A second large drawing by Graves, Ice Age Rocks, is complemented by two smaller black ink drawings from the late 1950s, each with playful insects. One features six different very funny bugs, while the other, in sumi ink on Japanese paper, has a beetle skittering across grass. It's elegantly spare yet filled with life.
The evocative installation by Lee Kass, Pacific Rim: Surflines and Seabones, consists of small horizontal ink-transfer drawings on silk, with a few lines limning beach grass and shore, interspersed with vertical and square elements. These elements are made of watercolor on smoked paper under beeswax and have soft, rounded abstract patterns.
Among several striking black-and-white photographs by Paul Caponigro of natural forms and fruit, his Peach, Santa Fe, NM from 1989 stands out. This puckered fruit is simultaneously a wizened ur-face with a single diabolical eye.
All three potters represented here studied ceramics in Japan and produce anagama, or woodfired high-temperature ceramics. That said, each man has his own ideas.
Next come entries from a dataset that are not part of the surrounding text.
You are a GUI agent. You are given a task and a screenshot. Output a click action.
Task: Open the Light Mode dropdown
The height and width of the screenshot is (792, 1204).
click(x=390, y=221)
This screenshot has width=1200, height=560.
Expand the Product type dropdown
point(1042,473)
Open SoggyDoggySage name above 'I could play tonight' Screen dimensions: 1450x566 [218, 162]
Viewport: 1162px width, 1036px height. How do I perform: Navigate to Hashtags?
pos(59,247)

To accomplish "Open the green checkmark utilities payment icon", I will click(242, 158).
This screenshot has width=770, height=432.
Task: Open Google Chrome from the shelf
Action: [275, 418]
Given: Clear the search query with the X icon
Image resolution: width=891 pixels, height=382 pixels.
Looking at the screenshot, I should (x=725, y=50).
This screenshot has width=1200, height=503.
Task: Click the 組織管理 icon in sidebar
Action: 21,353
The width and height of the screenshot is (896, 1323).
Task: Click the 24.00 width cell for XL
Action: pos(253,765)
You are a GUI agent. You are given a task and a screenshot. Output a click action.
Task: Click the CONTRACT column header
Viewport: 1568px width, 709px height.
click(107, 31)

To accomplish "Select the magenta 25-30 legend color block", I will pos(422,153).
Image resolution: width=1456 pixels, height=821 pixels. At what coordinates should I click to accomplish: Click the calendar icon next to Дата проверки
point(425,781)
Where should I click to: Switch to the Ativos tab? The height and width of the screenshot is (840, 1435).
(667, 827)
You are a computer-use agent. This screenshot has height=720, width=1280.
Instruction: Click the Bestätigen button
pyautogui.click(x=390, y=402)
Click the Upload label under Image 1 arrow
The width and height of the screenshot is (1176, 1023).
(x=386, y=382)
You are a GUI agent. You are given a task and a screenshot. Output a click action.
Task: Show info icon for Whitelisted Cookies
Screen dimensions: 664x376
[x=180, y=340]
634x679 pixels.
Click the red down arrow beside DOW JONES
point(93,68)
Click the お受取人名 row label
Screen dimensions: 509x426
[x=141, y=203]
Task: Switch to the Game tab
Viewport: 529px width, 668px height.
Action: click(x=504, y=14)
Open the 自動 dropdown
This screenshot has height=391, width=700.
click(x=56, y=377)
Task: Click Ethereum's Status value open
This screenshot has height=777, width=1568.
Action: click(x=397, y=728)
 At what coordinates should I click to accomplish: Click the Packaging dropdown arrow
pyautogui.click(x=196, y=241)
The thick slabbed clay twisted into upright forms or rolled out into thick glazed plates of Peter Callas, for example, immediately links him with his former collaborator Peter Voulkos. His Ubatuba looks like it might start walking towards you and that, if it did, you would definitely want to get out of the way. The title is actually the name of a Brazilian seaside town. Maybe those forceful curves of clay are really waves.
Randy Johnston creates ceramic vessels inspired by eastern and western functional forms, often glazed with an attractive red slip, like his Boat Form from this year.
Vessels that seem freshly exhumed from the ground or sea and encrusted with age are the more usual output of Jeff Shapiro, but he has also produced a stunning pair of Abstract Vessels with smooth sides dappled by splashes and streaks of glaze.
"Wabi Sabi in the West" proves that this is one Eastern concept that translates easily. The exhibition is on view at A. V. C. Contemporary Arts Gallery, 41 East 57th Street, through Aug. 15, 2003.
N. F. KARLINS is a New York art historian and critic.